Inspiration: Wisdom from Nature: This devotional has been posted with permission from Wesley Seminary. For more Lenten reflections, please follow along with Wesley Seminary's 2021 Lenten Devotional series.


I watched the empty branch with horror. The tufted titmouse I had been admiring only a moment ago was suddenly and violently snatched by a stalking Cooper’s hawk. I could hear the bird’s shrill cries as the hawk lifted him away. It was early spring, and I was only slightly comforted by imagining that the hawk would feed the titmouse to her hungry babies.

And so it is in the natural world – and I might suggest the spiritual world, too. Life and death entangled, inseparable. In nature, death is a constant and a necessity. Virtually everything that dies is re-purposed and re-used, all in the service of nurturing new life.
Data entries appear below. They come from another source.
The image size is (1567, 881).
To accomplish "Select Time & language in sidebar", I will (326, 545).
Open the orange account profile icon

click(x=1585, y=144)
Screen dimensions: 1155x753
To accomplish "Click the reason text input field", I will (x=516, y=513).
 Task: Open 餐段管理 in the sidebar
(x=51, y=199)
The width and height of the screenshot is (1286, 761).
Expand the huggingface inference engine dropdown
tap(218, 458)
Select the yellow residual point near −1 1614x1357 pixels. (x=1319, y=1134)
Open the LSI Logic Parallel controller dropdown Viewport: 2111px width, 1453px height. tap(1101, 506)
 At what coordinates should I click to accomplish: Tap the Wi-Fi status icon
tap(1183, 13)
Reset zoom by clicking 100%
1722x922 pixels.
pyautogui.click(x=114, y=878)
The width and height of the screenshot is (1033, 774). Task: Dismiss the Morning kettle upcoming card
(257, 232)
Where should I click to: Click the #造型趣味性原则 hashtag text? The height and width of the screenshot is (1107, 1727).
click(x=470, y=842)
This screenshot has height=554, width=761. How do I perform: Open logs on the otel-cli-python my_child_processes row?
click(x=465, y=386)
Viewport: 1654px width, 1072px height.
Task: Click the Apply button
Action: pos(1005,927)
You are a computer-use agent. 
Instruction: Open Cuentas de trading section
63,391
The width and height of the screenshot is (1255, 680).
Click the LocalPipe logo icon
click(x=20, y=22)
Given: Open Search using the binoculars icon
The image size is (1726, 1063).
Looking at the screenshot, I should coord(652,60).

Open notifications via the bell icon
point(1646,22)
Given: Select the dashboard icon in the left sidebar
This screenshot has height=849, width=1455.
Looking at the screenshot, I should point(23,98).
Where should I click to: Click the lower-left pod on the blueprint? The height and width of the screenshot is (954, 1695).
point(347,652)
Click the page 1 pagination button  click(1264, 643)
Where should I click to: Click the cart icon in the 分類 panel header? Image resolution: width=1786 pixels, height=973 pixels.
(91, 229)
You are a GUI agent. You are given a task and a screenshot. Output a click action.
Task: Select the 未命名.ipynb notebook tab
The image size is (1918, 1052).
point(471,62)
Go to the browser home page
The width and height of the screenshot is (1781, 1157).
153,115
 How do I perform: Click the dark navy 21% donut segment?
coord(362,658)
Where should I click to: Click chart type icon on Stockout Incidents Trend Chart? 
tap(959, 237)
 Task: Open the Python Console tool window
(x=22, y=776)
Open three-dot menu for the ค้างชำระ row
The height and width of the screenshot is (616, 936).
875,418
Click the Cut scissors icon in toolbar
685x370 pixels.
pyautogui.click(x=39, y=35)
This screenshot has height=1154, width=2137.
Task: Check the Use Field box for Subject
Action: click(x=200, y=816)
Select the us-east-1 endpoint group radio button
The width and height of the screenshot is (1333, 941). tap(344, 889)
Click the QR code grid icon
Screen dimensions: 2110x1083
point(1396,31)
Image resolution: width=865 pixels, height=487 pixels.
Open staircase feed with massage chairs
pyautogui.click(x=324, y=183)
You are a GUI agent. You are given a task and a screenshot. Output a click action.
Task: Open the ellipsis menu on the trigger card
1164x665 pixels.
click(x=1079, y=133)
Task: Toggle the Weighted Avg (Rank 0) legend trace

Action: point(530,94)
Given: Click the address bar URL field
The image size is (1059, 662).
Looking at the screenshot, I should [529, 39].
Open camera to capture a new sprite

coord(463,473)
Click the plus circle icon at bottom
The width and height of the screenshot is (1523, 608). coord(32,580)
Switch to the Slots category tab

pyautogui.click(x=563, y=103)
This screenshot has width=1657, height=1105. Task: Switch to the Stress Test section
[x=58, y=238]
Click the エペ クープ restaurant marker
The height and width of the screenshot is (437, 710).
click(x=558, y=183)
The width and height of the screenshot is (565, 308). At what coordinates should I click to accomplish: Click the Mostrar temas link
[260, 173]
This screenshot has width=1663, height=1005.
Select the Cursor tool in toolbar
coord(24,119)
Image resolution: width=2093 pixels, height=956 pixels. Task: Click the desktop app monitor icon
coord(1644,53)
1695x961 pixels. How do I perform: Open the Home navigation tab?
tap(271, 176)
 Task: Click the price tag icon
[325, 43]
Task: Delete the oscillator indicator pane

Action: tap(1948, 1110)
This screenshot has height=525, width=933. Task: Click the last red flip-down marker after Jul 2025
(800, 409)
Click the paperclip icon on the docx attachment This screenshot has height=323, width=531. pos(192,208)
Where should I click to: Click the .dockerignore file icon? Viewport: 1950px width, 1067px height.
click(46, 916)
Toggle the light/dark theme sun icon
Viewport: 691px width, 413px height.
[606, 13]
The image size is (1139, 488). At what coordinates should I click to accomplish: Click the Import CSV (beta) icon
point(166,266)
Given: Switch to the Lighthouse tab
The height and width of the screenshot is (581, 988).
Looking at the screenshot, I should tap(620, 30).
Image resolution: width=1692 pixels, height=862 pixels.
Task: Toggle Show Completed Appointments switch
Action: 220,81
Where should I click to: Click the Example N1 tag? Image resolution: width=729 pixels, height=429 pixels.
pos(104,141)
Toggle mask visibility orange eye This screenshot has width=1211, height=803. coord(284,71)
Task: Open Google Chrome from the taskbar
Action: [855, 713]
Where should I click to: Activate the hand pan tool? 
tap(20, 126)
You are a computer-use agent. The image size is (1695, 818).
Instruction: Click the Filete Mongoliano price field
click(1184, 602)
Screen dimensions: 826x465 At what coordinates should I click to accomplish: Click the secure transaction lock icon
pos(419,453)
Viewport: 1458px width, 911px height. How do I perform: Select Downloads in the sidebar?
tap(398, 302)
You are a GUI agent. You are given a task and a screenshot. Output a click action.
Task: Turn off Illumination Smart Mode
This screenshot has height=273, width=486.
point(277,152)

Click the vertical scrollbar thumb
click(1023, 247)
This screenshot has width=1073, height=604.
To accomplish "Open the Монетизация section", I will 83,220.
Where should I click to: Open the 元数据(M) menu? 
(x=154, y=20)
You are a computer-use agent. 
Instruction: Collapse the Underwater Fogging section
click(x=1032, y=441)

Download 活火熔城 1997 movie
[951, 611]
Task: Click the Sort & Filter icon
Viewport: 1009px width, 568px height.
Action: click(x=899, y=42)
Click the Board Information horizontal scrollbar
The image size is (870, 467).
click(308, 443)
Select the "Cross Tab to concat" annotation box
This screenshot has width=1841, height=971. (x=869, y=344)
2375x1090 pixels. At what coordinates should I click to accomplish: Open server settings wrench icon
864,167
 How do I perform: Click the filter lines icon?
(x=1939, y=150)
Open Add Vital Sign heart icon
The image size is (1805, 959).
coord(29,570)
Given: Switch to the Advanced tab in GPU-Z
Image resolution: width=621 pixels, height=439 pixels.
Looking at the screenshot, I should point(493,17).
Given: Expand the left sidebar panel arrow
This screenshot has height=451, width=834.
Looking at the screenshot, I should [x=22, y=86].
And everything must die.


It is tempting to ignore this reality, just as we might want to skip past Maundy Thursday and Good Friday and get right to Easter. But that’s not how the story goes. Suffering and pain and loss are all too real and cannot be avoided, as much as we would like to. If we have learned nothing else this past year, we have learned this.


And yet—we somehow know that through the harshness of winter, spring will emerge—and Easter will come. Poet Barbara Mahany says that “death is the necessary somber note in the song of spring,” and that is why “it takes our breath away.”


How the darkness of the last year will be re-purposed and re-used for transformation and new life is still a mystery. But we trust that it will.


Reflection: What role are you called to play in the re-purposing of this last year and to contribute to transformation in 2021?